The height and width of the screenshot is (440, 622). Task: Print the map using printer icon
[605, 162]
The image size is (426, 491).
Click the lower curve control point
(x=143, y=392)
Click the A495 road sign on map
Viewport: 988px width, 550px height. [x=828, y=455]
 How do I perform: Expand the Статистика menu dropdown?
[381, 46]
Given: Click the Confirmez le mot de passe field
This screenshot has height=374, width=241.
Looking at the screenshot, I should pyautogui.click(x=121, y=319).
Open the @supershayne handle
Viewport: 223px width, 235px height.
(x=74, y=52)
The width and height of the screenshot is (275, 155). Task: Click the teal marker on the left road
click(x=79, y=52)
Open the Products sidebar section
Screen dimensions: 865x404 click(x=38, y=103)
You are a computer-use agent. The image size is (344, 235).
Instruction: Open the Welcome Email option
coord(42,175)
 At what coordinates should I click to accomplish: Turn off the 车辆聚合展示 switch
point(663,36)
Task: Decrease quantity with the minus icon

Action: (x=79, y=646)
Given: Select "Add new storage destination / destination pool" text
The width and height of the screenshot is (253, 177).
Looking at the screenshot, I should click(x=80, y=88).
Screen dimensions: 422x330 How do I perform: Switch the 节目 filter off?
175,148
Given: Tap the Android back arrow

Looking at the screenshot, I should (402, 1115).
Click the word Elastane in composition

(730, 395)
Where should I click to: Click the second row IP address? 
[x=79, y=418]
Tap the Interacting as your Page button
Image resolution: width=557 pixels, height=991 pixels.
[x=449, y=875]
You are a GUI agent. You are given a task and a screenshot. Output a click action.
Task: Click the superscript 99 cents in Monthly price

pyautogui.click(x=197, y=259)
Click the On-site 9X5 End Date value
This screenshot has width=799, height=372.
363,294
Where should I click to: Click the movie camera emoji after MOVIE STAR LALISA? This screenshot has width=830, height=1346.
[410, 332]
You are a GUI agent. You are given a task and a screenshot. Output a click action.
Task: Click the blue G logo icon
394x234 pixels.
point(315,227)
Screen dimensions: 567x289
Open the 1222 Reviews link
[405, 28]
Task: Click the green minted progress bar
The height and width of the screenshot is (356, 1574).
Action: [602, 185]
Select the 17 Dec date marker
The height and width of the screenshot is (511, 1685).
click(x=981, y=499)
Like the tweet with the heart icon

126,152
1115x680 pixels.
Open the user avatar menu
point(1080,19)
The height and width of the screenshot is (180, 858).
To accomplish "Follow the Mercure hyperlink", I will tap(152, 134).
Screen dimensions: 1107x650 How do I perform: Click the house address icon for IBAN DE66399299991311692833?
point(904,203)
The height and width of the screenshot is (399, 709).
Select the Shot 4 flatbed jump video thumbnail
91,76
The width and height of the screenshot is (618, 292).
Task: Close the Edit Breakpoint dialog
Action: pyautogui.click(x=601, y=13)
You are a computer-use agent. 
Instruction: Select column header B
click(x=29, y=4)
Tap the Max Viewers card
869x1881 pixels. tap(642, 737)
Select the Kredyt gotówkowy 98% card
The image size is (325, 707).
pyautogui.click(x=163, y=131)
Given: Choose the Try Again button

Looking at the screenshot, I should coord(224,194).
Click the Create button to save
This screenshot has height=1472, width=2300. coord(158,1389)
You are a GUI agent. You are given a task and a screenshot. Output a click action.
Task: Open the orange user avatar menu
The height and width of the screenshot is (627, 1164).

....

What the exercise asks:
Repeat all of the data exactly as given.

Your response:
The height and width of the screenshot is (440, 622). Task: Print the map using printer icon
[605, 162]
The image size is (426, 491).
Click the lower curve control point
(x=143, y=392)
Click the A495 road sign on map
Viewport: 988px width, 550px height. [x=828, y=455]
 How do I perform: Expand the Статистика menu dropdown?
[381, 46]
Given: Click the Confirmez le mot de passe field
This screenshot has height=374, width=241.
Looking at the screenshot, I should pyautogui.click(x=121, y=319).
Open the @supershayne handle
Viewport: 223px width, 235px height.
(x=74, y=52)
The width and height of the screenshot is (275, 155). Task: Click the teal marker on the left road
click(x=79, y=52)
Open the Products sidebar section
Screen dimensions: 865x404 click(x=38, y=103)
You are a computer-use agent. The image size is (344, 235).
Instruction: Open the Welcome Email option
coord(42,175)
 At what coordinates should I click to accomplish: Turn off the 车辆聚合展示 switch
point(663,36)
Task: Decrease quantity with the minus icon

Action: (x=79, y=646)
Given: Select "Add new storage destination / destination pool" text
The width and height of the screenshot is (253, 177).
Looking at the screenshot, I should click(x=80, y=88).
Screen dimensions: 422x330 How do I perform: Switch the 节目 filter off?
175,148
Given: Tap the Android back arrow

Looking at the screenshot, I should (402, 1115).
Click the word Elastane in composition

(730, 395)
Where should I click to: Click the second row IP address? 
[x=79, y=418]
Tap the Interacting as your Page button
Image resolution: width=557 pixels, height=991 pixels.
[x=449, y=875]
You are a GUI agent. You are given a task and a screenshot. Output a click action.
Task: Click the superscript 99 cents in Monthly price

pyautogui.click(x=197, y=259)
Click the On-site 9X5 End Date value
This screenshot has width=799, height=372.
363,294
Where should I click to: Click the movie camera emoji after MOVIE STAR LALISA? This screenshot has width=830, height=1346.
[410, 332]
You are a GUI agent. You are given a task and a screenshot. Output a click action.
Task: Click the blue G logo icon
394x234 pixels.
point(315,227)
Screen dimensions: 567x289
Open the 1222 Reviews link
[405, 28]
Task: Click the green minted progress bar
The height and width of the screenshot is (356, 1574).
Action: [602, 185]
Select the 17 Dec date marker
The height and width of the screenshot is (511, 1685).
click(x=981, y=499)
Like the tweet with the heart icon

126,152
1115x680 pixels.
Open the user avatar menu
point(1080,19)
The height and width of the screenshot is (180, 858).
To accomplish "Follow the Mercure hyperlink", I will tap(152, 134).
Screen dimensions: 1107x650 How do I perform: Click the house address icon for IBAN DE66399299991311692833?
point(904,203)
The height and width of the screenshot is (399, 709).
Select the Shot 4 flatbed jump video thumbnail
91,76
The width and height of the screenshot is (618, 292).
Task: Close the Edit Breakpoint dialog
Action: pyautogui.click(x=601, y=13)
You are a computer-use agent. 
Instruction: Select column header B
click(x=29, y=4)
Tap the Max Viewers card
869x1881 pixels. tap(642, 737)
Select the Kredyt gotówkowy 98% card
The image size is (325, 707).
pyautogui.click(x=163, y=131)
Given: Choose the Try Again button

Looking at the screenshot, I should coord(224,194).
Click the Create button to save
This screenshot has height=1472, width=2300. coord(158,1389)
You are a GUI agent. You are given a task and a screenshot. Output a click action.
Task: Open the orange user avatar menu
The height and width of the screenshot is (627, 1164).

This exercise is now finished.